**Problem requirements**
Copy out exactly the lines spanning the line with "Click the CREATE CONTROLS button" to the line with "The width and height of the screenshot is (1053, 512).", inclusive, from the data underneath, with no pictures.

Collected data entries

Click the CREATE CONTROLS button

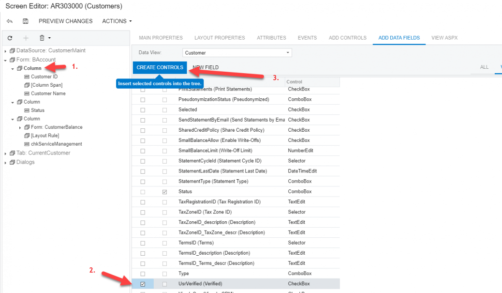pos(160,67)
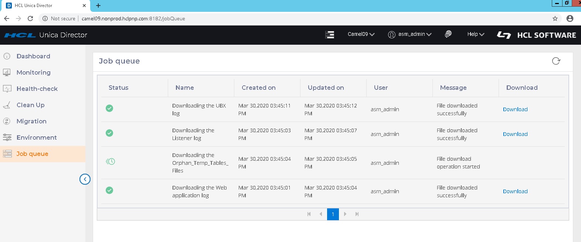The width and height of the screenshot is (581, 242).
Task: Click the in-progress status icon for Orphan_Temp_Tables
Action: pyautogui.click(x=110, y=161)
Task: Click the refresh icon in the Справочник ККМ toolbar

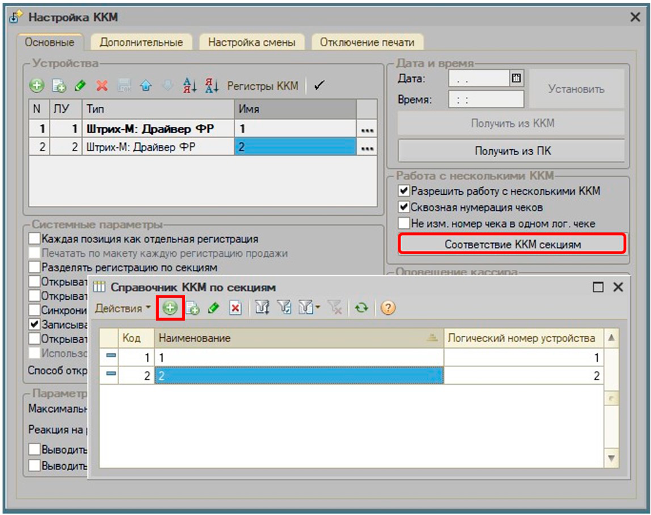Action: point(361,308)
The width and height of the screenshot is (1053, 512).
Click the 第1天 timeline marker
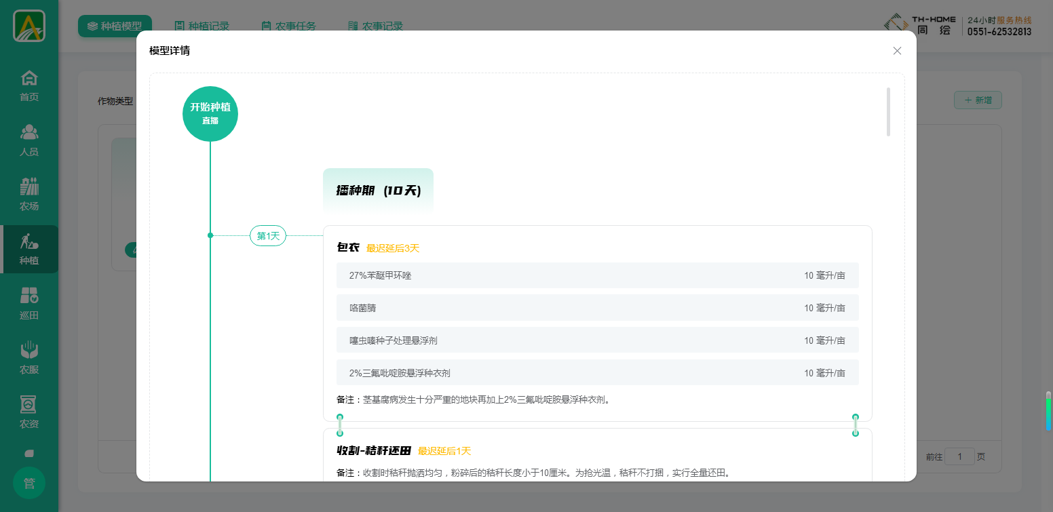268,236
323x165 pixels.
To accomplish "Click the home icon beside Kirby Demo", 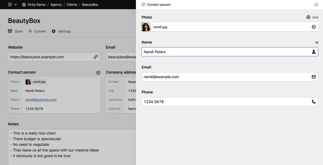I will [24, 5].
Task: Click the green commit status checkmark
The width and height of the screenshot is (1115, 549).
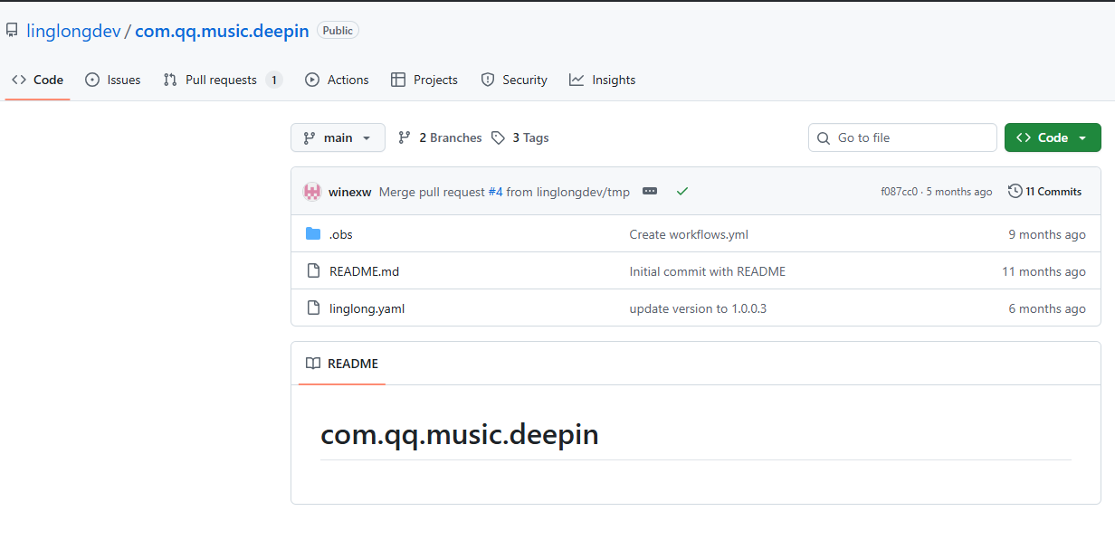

...

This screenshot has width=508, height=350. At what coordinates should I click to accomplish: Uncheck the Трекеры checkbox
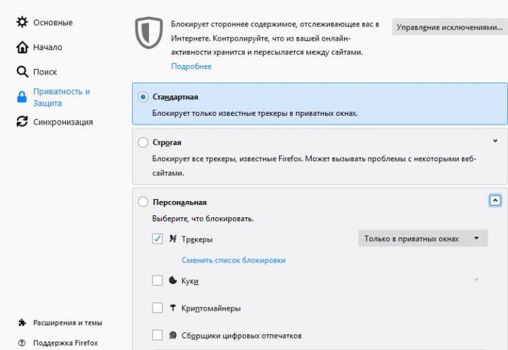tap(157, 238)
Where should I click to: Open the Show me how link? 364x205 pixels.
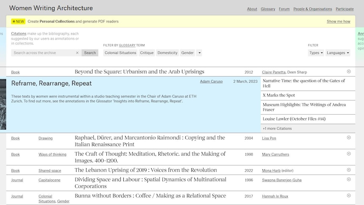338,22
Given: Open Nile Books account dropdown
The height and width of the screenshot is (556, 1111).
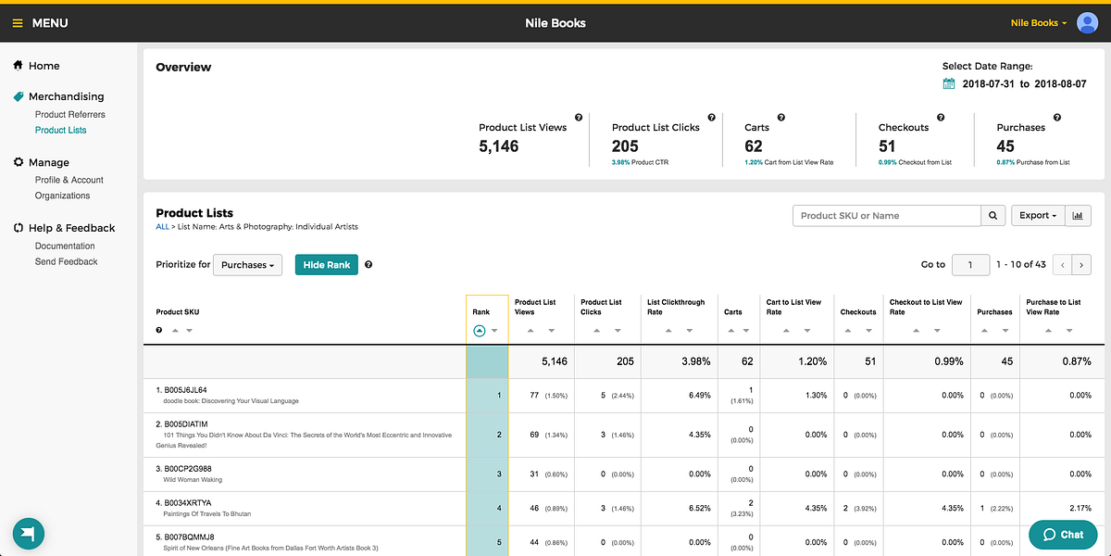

---

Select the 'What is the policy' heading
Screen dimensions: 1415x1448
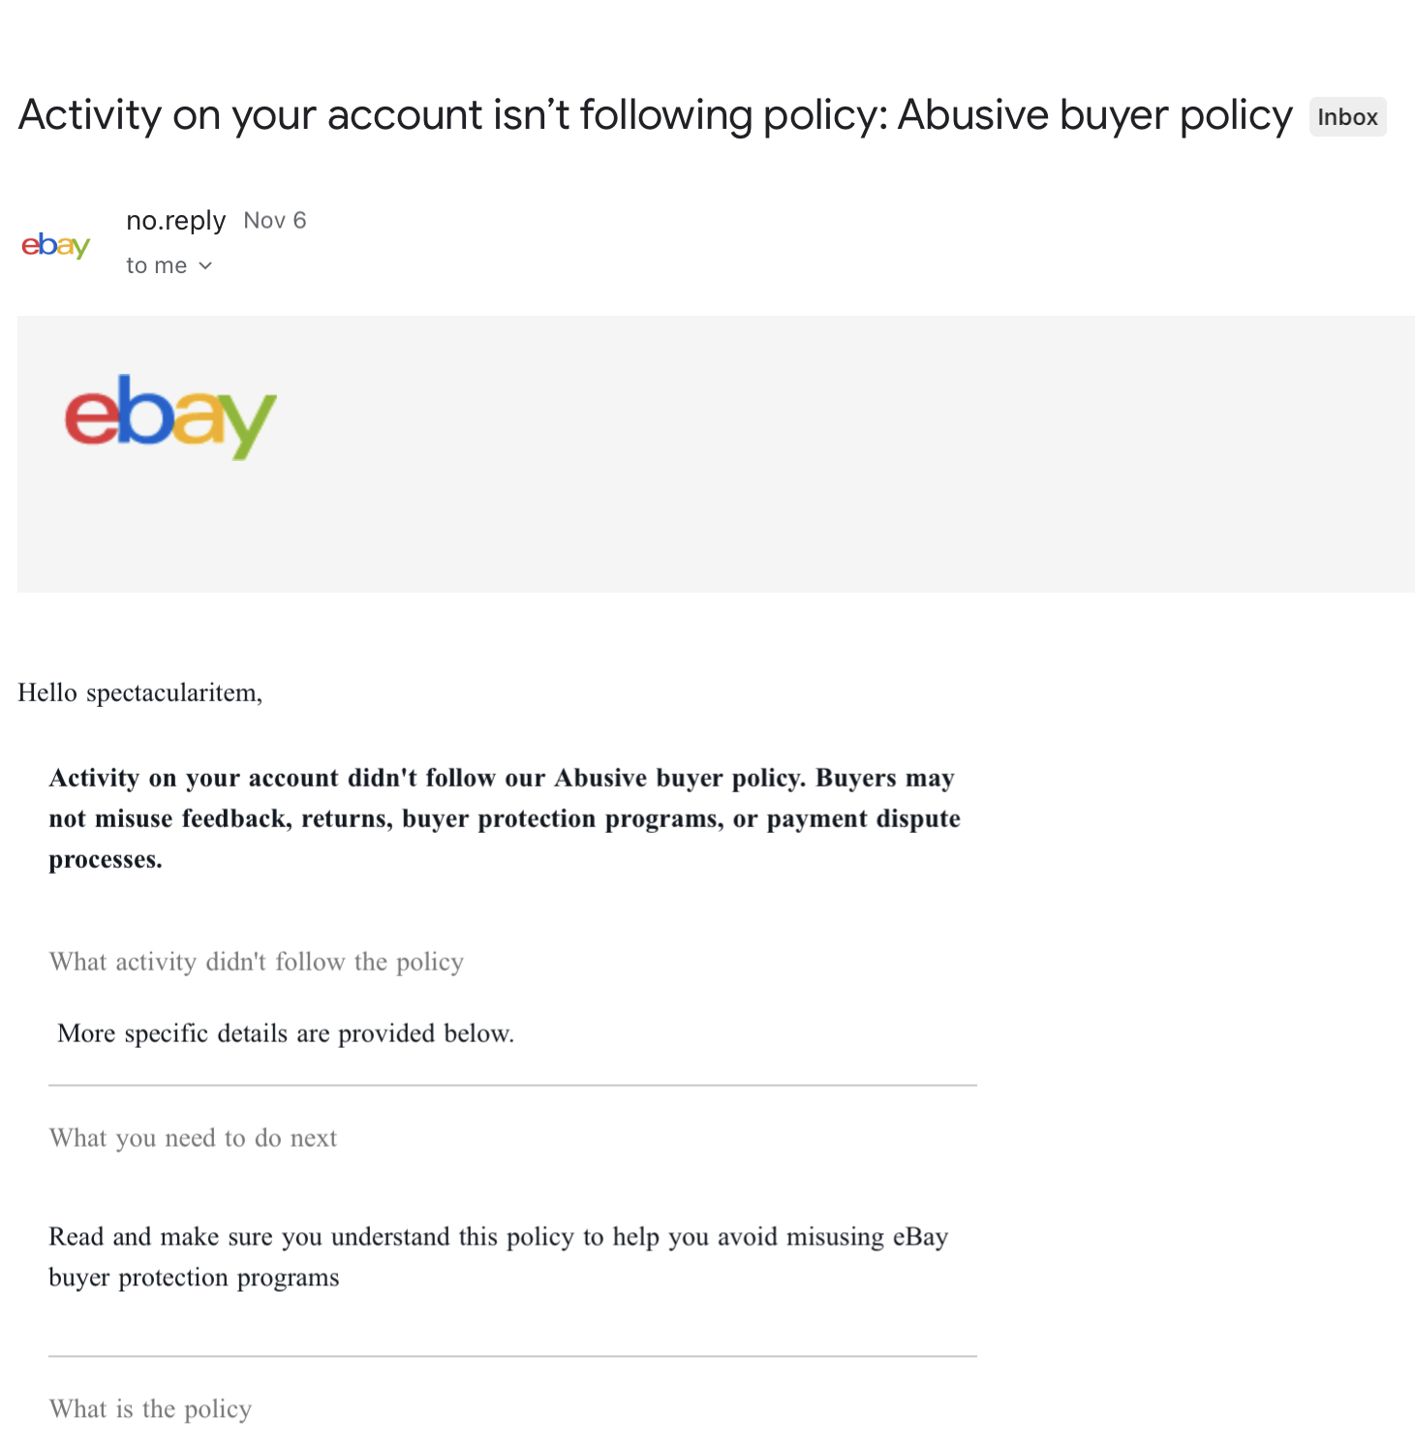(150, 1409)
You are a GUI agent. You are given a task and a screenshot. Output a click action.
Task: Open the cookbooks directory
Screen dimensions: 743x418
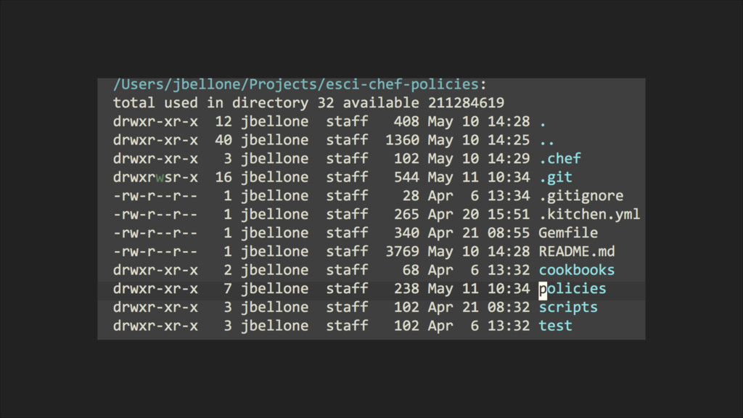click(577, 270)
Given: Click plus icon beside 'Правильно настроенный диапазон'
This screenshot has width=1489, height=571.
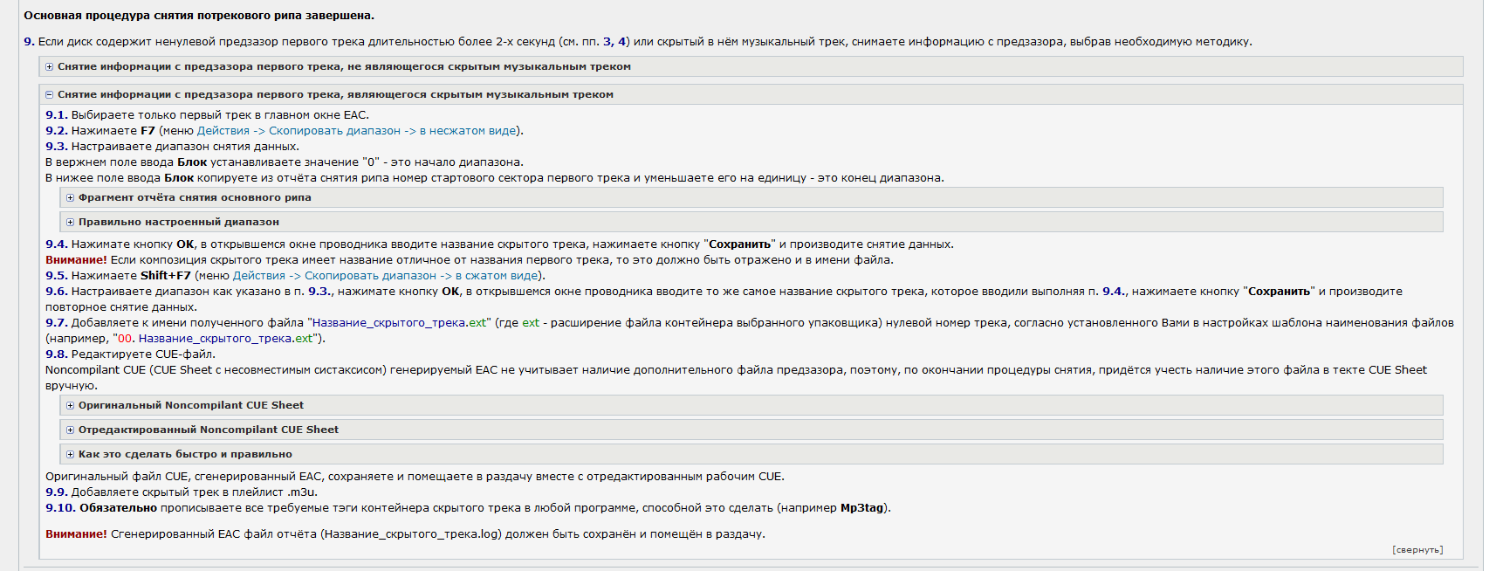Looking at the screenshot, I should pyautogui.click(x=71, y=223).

**Response area**
Click the CREATE CONTROLS button

pos(160,67)
The width and height of the screenshot is (581, 242).
Task: Click the in-progress status icon for Orphan_Temp_Tables
Action: pyautogui.click(x=110, y=161)
Task: Click the refresh icon in the Справочник ККМ toolbar

Action: point(361,308)
The width and height of the screenshot is (1053, 512).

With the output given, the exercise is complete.